Protection by means of diversification (artistic draw).
We propose a novel strategy to thwart memory error exploitation by dynamically changing, upon crash detection, the variant executing the networking server. Required software diversification among variants is obtained using off-the-shelf cross-compilation suites, whereas hardware diversification relies on processor emulation. The proposed case study shows the feasibility and effectiveness of the approach to reduce the likelihood, and in some cases even prevent the possibility, of exploiting memory errors.
Benefits
What is the right decision when the server may be under attack?
Shall I
We provide an effective solution to this issue:
- shutdown the service, in order to prevent an intrusion, or
- maintain the continuity of the service, at the risk of a break-in?

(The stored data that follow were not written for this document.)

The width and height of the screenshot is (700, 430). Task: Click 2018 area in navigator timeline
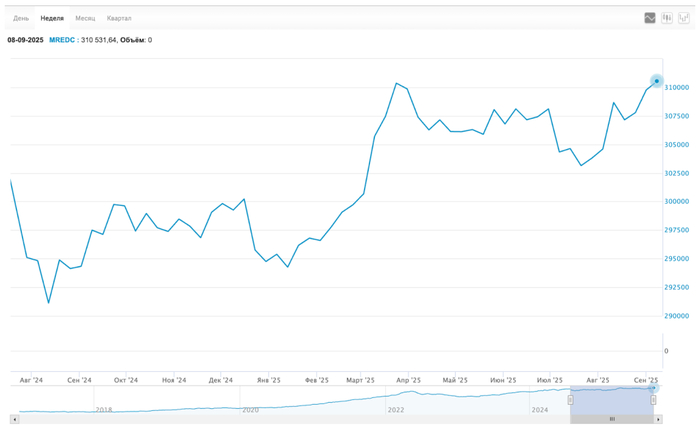click(x=104, y=409)
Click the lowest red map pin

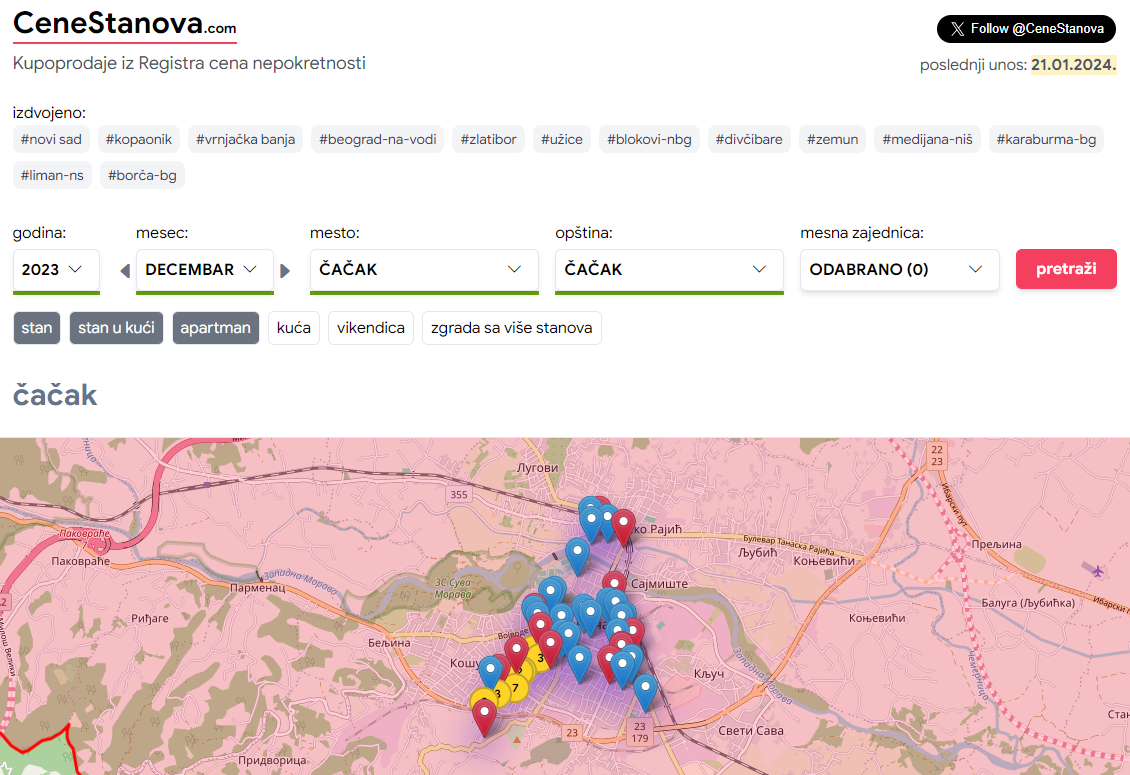[485, 714]
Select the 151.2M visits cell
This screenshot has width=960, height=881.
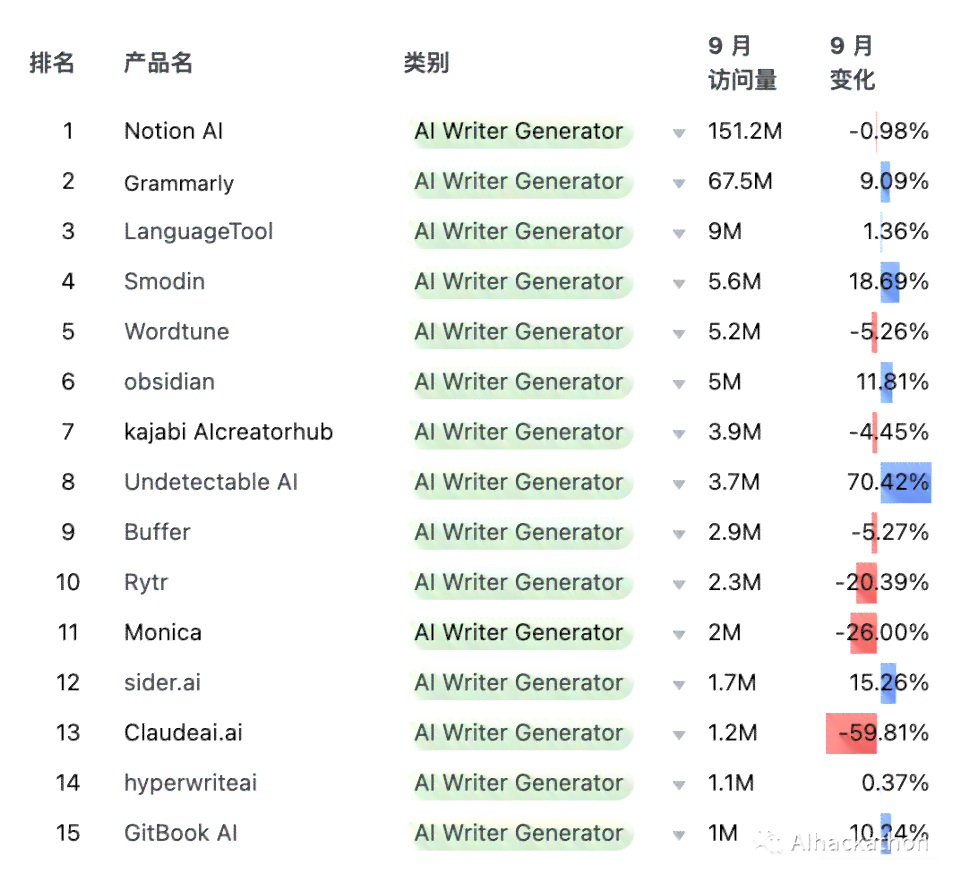click(744, 131)
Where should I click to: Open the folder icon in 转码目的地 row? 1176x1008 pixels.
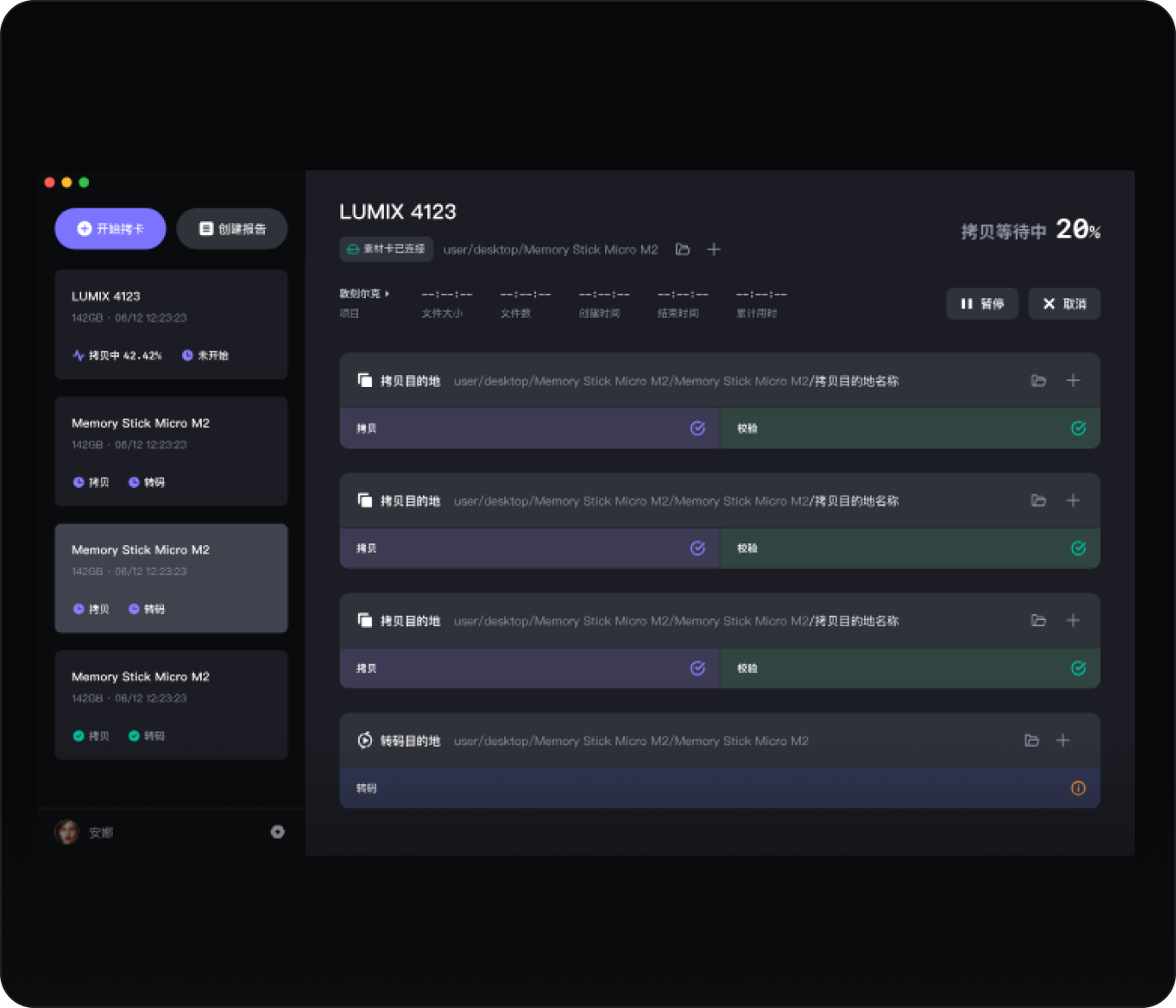1032,741
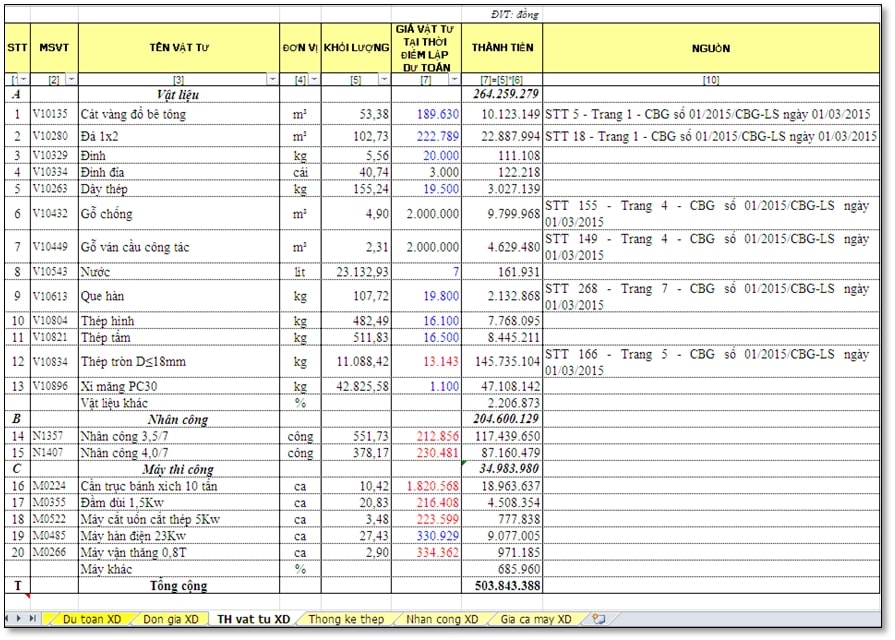Viewport: 895px width, 640px height.
Task: Click the V10135 material code cell
Action: [54, 114]
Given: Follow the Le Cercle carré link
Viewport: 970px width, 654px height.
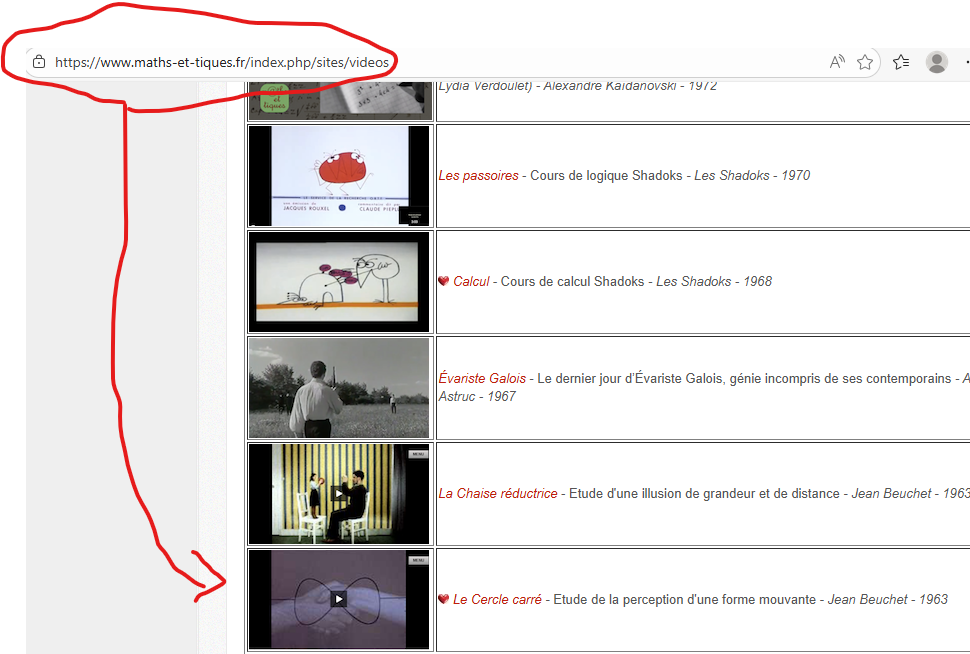Looking at the screenshot, I should click(497, 600).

Maintain the continuity, but switch to a degraded mode (with less thoughput, but
much harder to break).
Key ideas
- The proposed approach relies on the use of already existing cross-compilers (the GCC toolchain suite) to generate variants, one for each target architecture.
- Each variant is executed by the corresponding system emulator.
- Our technique relies on the existing detection and protection techniques (stack-guard, ASLR, etc.).
- When an attack is detected (the process crashes) the service is attended by another variant.